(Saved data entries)

======

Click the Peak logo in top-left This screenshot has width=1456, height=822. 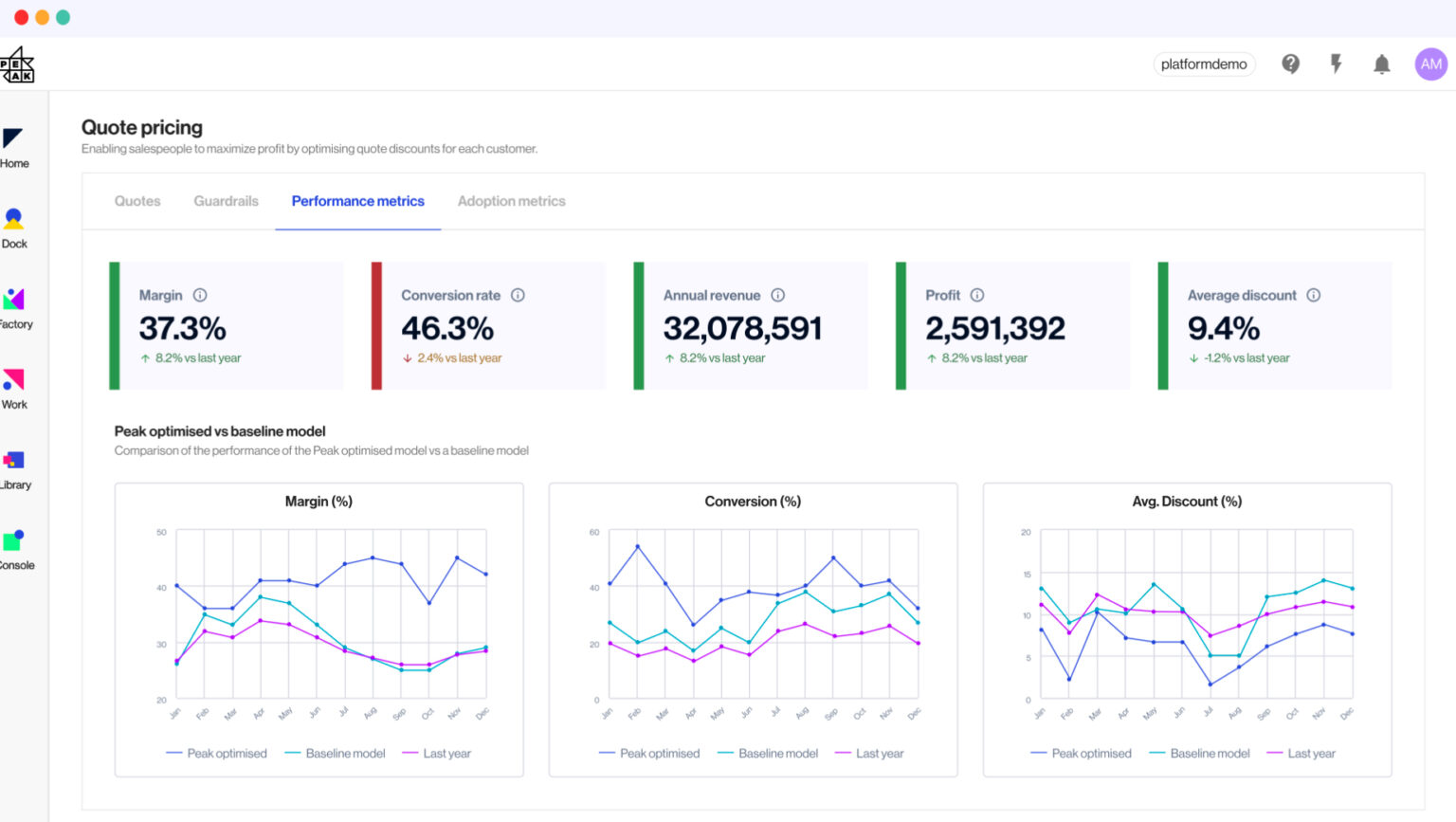17,64
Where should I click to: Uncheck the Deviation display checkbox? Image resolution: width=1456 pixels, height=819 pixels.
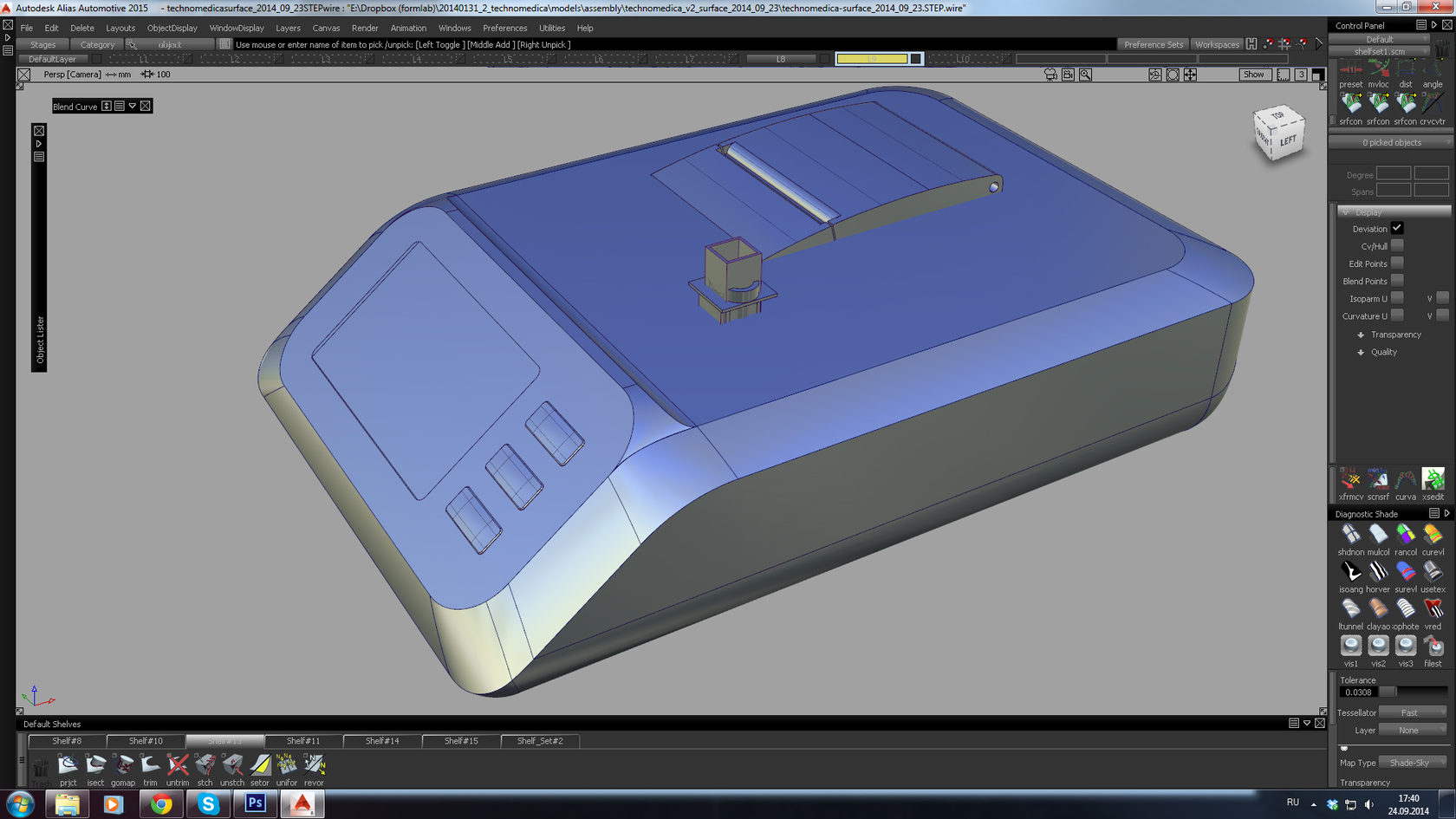(1397, 229)
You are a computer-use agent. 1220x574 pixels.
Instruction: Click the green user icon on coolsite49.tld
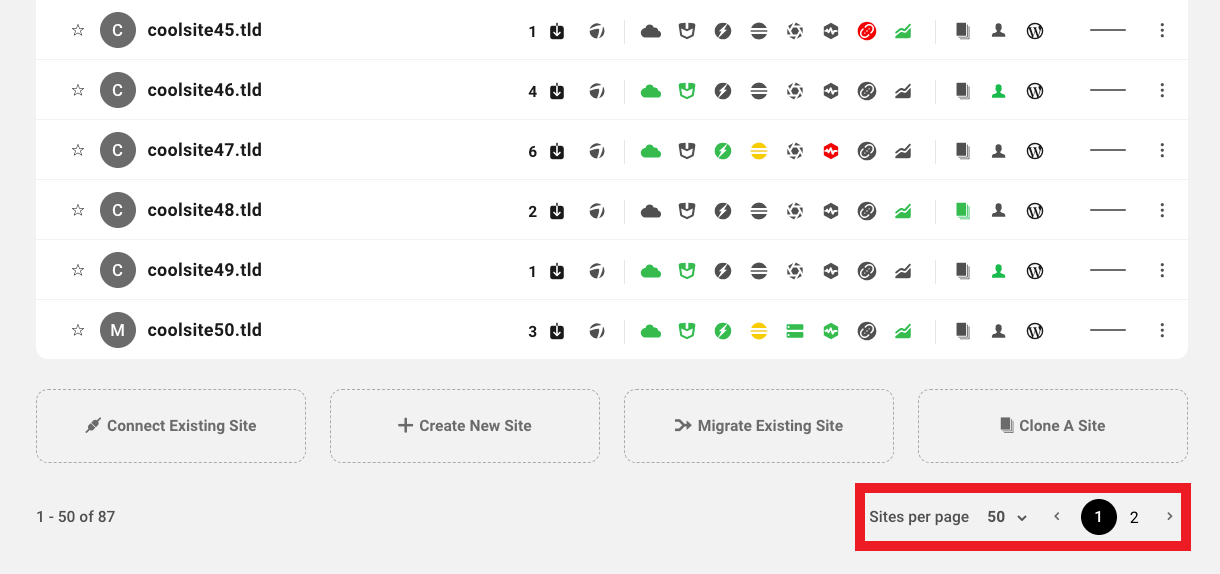998,271
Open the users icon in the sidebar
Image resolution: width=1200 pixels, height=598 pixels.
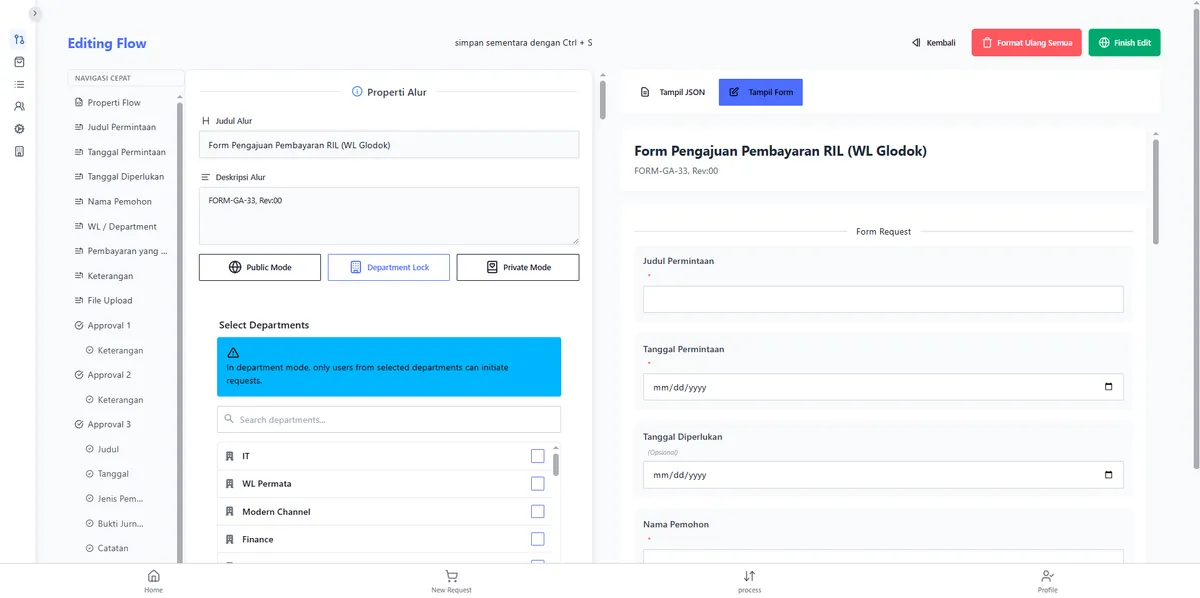pos(19,106)
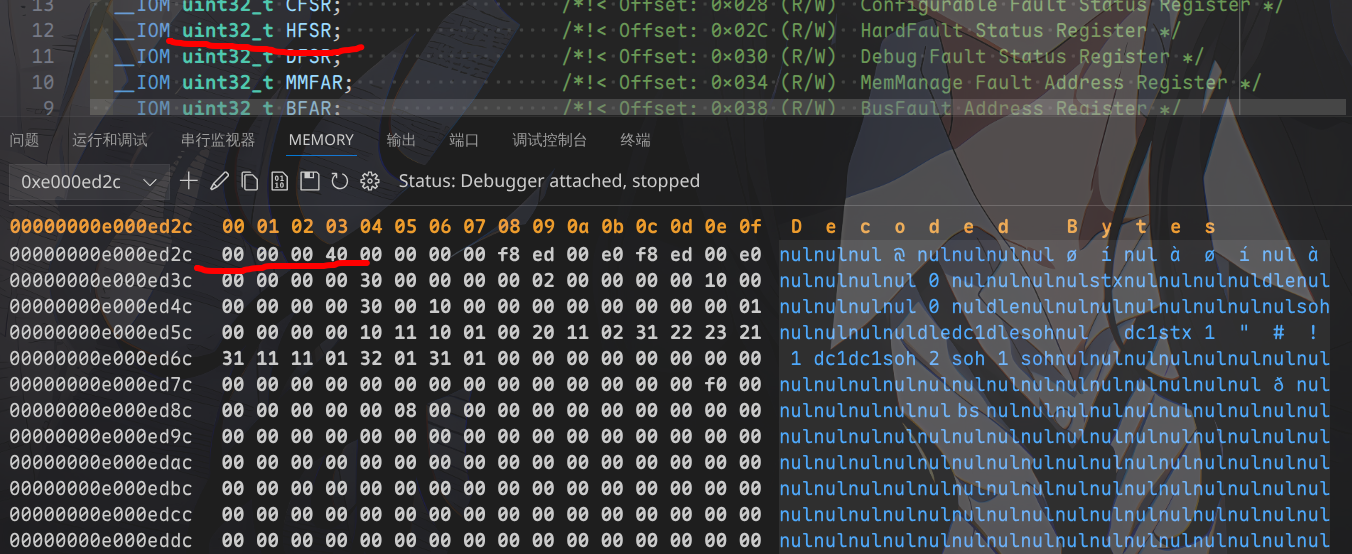Click the byte 40 in the first memory row
This screenshot has height=554, width=1352.
pyautogui.click(x=337, y=254)

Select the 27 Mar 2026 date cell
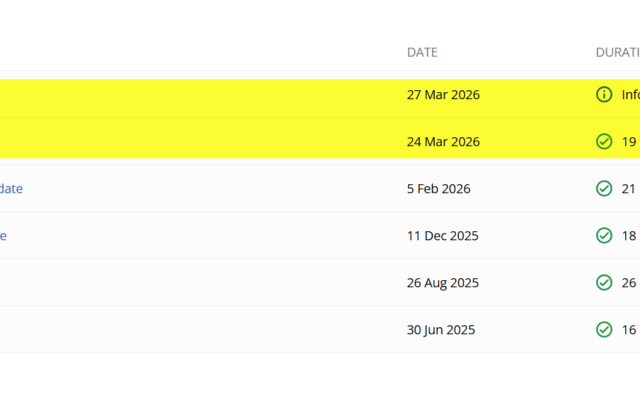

======

▸ **EXERCISE OBJECTIVE**
From the line with "Instruction: Click the" down to the end of the entries, retype each line exactly as written, but drop the pictures.

▸ **THE ANSWER**
Instruction: Click the green user icon on coolsite49.tld
998,271
Open the users icon in the sidebar
Image resolution: width=1200 pixels, height=598 pixels.
pos(19,106)
Click the byte 40 in the first memory row
This screenshot has height=554, width=1352.
pyautogui.click(x=337, y=254)

Select the 27 Mar 2026 date cell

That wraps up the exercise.